Provided data Block Start

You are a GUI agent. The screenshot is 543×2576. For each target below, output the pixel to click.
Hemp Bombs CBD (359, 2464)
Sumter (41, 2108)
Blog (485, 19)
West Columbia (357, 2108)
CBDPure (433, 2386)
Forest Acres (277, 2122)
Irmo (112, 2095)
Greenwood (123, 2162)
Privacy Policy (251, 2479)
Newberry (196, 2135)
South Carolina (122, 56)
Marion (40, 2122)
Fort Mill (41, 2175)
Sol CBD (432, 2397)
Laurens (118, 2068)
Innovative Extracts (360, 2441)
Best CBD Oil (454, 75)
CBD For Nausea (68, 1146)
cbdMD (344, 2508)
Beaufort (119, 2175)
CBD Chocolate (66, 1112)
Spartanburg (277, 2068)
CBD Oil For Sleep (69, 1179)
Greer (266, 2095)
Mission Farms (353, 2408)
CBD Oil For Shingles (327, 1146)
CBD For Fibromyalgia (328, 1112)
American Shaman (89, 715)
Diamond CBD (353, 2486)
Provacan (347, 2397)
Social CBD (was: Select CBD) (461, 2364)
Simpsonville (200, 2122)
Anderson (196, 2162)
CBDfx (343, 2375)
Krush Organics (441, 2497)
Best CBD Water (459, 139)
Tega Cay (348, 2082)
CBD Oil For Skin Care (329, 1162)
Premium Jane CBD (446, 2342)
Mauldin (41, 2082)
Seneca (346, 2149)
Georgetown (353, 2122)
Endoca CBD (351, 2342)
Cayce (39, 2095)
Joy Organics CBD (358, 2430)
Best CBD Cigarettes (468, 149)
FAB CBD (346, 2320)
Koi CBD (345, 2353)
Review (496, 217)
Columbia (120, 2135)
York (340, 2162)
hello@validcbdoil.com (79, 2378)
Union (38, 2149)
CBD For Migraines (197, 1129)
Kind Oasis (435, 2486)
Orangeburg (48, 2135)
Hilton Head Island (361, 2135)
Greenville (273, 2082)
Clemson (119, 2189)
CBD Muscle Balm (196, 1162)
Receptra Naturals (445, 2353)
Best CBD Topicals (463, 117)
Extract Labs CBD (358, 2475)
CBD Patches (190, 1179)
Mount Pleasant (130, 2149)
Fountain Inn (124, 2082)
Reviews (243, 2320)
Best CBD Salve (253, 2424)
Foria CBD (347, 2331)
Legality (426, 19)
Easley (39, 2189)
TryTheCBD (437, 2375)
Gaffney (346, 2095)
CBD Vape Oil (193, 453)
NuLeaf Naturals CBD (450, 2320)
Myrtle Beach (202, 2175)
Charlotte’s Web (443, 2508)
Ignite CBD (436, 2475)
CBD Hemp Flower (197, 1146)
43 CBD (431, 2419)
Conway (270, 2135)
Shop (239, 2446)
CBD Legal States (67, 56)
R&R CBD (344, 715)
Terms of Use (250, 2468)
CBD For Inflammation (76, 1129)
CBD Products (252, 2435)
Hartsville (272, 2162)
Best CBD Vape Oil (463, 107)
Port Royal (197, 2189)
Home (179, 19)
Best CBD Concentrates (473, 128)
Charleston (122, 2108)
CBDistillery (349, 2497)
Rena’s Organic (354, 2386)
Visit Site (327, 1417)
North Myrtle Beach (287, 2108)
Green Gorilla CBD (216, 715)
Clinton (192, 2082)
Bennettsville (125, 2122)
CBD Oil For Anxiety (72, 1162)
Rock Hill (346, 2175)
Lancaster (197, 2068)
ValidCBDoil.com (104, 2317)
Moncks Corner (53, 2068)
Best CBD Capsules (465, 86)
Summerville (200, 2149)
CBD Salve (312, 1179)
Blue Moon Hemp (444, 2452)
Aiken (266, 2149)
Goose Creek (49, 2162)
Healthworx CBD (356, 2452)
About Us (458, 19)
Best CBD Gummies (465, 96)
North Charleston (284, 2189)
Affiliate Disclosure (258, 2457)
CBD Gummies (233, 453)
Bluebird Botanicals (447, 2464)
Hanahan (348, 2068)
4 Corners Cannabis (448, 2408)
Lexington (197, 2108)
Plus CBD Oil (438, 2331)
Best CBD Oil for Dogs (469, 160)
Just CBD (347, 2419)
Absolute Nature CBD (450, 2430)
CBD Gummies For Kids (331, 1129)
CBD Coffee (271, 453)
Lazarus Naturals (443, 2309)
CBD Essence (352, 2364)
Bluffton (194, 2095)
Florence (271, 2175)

Provided data Block End
Provided data Block Start

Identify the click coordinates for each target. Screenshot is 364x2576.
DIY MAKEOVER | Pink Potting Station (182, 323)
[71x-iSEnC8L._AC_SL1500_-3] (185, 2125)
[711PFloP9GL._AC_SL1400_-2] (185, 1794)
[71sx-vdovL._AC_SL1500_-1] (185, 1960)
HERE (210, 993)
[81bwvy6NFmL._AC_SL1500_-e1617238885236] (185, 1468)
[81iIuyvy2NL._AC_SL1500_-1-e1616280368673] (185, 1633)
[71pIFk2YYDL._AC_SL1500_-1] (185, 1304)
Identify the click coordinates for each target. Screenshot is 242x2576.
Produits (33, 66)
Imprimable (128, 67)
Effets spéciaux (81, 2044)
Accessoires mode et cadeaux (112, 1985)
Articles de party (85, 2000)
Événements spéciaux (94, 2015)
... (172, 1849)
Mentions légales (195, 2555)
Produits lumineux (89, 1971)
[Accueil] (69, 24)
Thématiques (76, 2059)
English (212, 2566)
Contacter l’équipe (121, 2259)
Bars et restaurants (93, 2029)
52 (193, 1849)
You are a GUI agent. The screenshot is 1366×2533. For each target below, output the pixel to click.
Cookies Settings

Provided data Block End

# Task directions
From the entries above, return each line with the word "output" in it.

# Answer to the exercise
You are a GUI agent. The screenshot is 543×2576. For each target below, output the pixel to click.
You are a GUI agent. The screenshot is 1366×2533. For each target below, output the pixel to click.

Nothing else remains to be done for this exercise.